Demand for the Monetary Base
36
Note added by author after lecture, 1
The slides after this one discuss seeking to estimate an empirical demand curve for the
monetary base. The ideas are these:
- a “demand” curve might be difficult to conceptualize because the private sector (banks,
especially, for current accounts at the BOE) must hold whatever quantity of base money
the central bank forces on them – they cannot alter the total with an action by the
central bank
- Money demand curves have a terrible reputation. They do not fit well statistically and
they tend to shift a great deal. Perhaps this is due to using a poorly chosen functional
form. We compare and contract three functional forms: in the first, the level of a longterm interest rate is on the right hand side (RHS) of the equation—the result is a
nonlinear scatter plot plus an interest elasticity of money demand that increases in the
level of the interest rate—What does this say? That the more you have already
economized on cash balances, the easier it is to economize further. We find this
backwards. In the second curve, the RHS includes the log of the interest rate—so, the
interest elasticity of money demand is constant. The third includes the inverse of the
interest rate- the scatter is more linear and, better, the interest elasticity of money
demand is a decreasing function of the interest rate level—this says: as households and
firms (including banks) have reduced the quantity of base money demanded, it
becomes increasingly difficult to economize further (and further). This seems more
sensible, to us.
Demand for the Monetary Base
37
Note added by author after lecture, 2
The current US monetary base is so large that the points fall far off the main locus.
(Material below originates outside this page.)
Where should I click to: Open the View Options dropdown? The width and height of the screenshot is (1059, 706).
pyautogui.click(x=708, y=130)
But there is one other episode with points far from the center: the 1930s, the
Great Depression. Our hypothesis: financial markets became scared due to the
high rate of firms defaulting on their debts and there was a “flight to quality” that
caused the Federal Reserve to increase the monetary base.
We test our flight to quality story by locating a variable that perhaps measures
concern with asset quality—here, the actual default rate on high-grade corporate
bonds. We regress the log of the inverse of monetary base velocity (that is, said
more simply, the log of the ratio of the monetary base divided by GDP) on this
default rate variable and subtract the product of the regression coefficient times
the default rate from the regression’s left-hand-side variable (that is, we filter out
the effect of default rates). After we do this and redraw the chart, the outliers
vanish—nice job!
So, is it possible that today people also are nervous regarding financial markets and
quite willing to hold large quantities of base money (that is, currency and deposits
at the central bank) at very low interest rates? Yes, it seems that way…
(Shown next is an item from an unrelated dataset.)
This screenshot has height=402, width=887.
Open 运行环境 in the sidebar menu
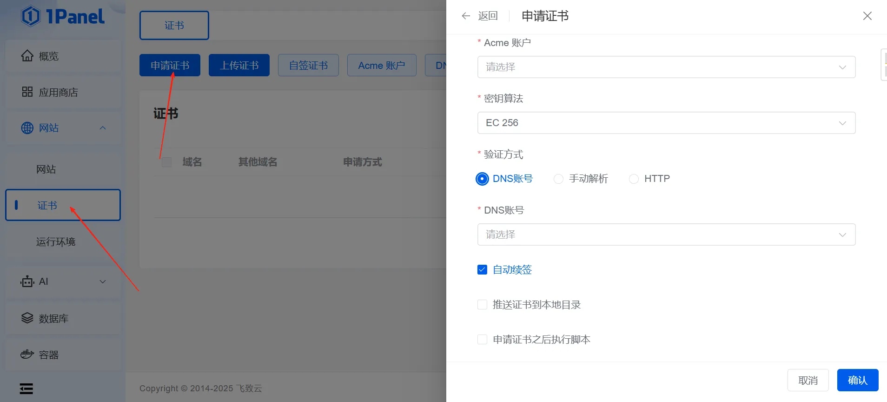point(56,242)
Demand for the Monetary Base
38
Note added by author after lecture, 3
We proceed by using a Box-Cox test to examine how well the three functional forms
match the data. The Box-Cox equation is nice because as a single parameter (λ)
moves between -1 and +1, it mimics the scatter we had on the previous slides: -1
matches the inverse rate, 0 matches the log interest rate (number 2), and +1
matches the level interest rate (example 1). The third wins because it is more
linear.
But, now, we have a different problem—in equation 3 (the inverse one) the interest
elasticity of money demand is a function of the level of the rate– the regression
coefficient estimate is a constant but the elasticity is not. So, we draw some charts
of how the interest elasticity varies with λ when the interest rate is held constant
at each of three values: the minimum in the dataset, the maximum in the dataset,
and the median. When the interest rate is at the median, the interest elasticity of
monetary base demand changes very little as λ varies between -1 and +1. But if
the interest rate is far from the median value, the interest elasticity changes
dramatically as λ moves from -1 to 0 to +1. Lesson: Functional form matters!
The final slides estimate a 3-equation structural VAR model, in which the third
equation might be a demand curve for the monetary base. Too much
econometrics to explain here… but we like the result.
Demand for the Monetary Base
39
Data Selection 1919-present
• Monetary Base: The Federal Reserve Bank of St. Louis’ adjusted monetary
Base.
• GDP: BEA’S annual GDP series (1929 -2008) is spliced with Balke and
Gordon’s GDP series (1919 - 1946) via an index number method (splice
using average of the period-by-period growth rates of the two series)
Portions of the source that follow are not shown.